Spinal hyperexcitability may be facilitated by increases in excitatory glutamatergic signaling in the dorsal horn after painful facet joint injury. Metabotropic glutamate receptor mGluR5 is upregulated in the dorsal horn seven days after painful facet injury, while neuronal glutamate transporter EAAC1 expression is decreased at that time point (Dong and Winkelstein, 2010). Increases in mGluR5 and decreases in EAAC1 correlate to the magnitude of capsule strain, suggesting that mechanotransduction of facet capsule loading alters spinal glutamatergic signaling (Dong and Winkelstein, 2010). Painful facet joint injury also increases spinal expression of PKCε (Dong et al., 2012), a

member of one kinase family that contributes to neuronal hyperexcitability in central sensitization (Chen and Huang, 1992; Kawasaki et al., 2004). Although some components of glutamate signaling have been characterized after painful facet joint injury, many glutamate signaling proteins that play important roles in central sensitization have not been studied after facet joint injury, including the activation of NMDA receptors and the expression of astrocytic glutamate transporters GLAST and GLT1.
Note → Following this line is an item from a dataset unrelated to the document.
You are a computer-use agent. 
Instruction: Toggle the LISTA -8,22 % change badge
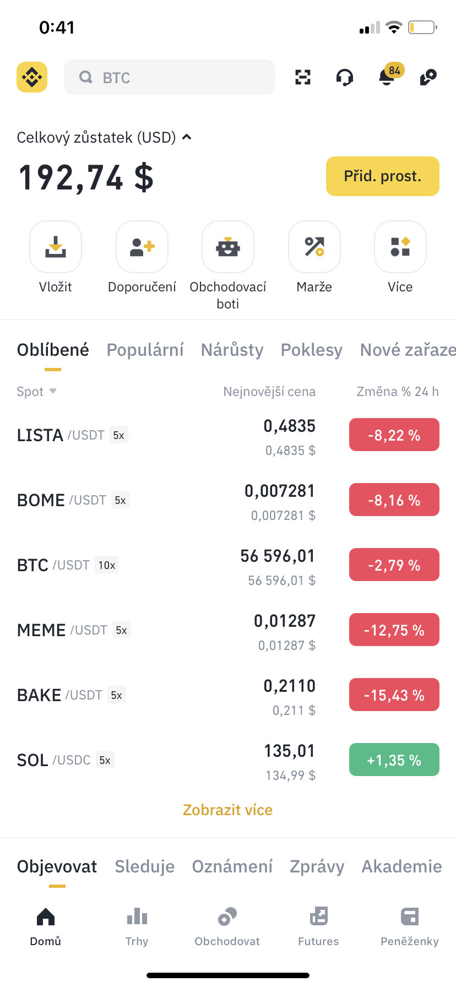394,435

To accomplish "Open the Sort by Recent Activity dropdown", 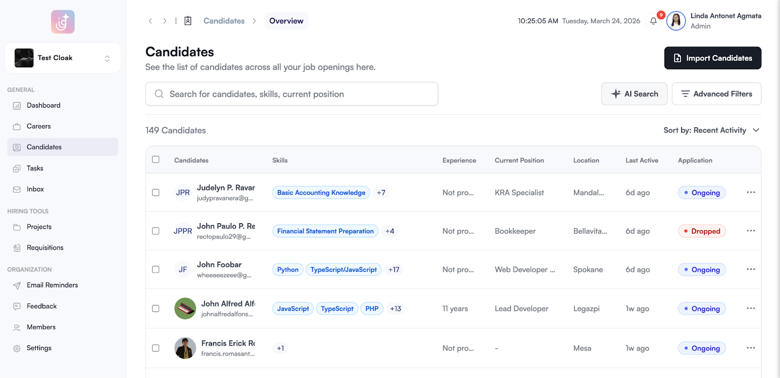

Spinal glial activation also develops after painful facet joint injury in the rat, as measured by an increase in GFAP expression in spinal astrocytes at day 7 after injury (Lee et al., 2004a; Weisshaar et al., 2010). Astrocyte activation has been reported to be modulated by the magnitude of facet capsule stretch, because GFAP expression exhibits a graded response to sham procedures, physiologic or injurious levels of facet capsule stretch, and joint distraction that causes rupture of the capsule (Lee et al., 2004a; Lee et al., 2008). Intrathecal gabapentin treatment that reduces spinal hyperexcitability also attenuates the injury-induced increase in GFAP in the dorsal horn (Dong et al., 2013a), suggesting that GFAP expression is modulated by spinal neuronal activity. However, the relationship between mechanical facet joint injury and the spinal neuronal and glial activation that may contribute to persistent pain has not been fully defined.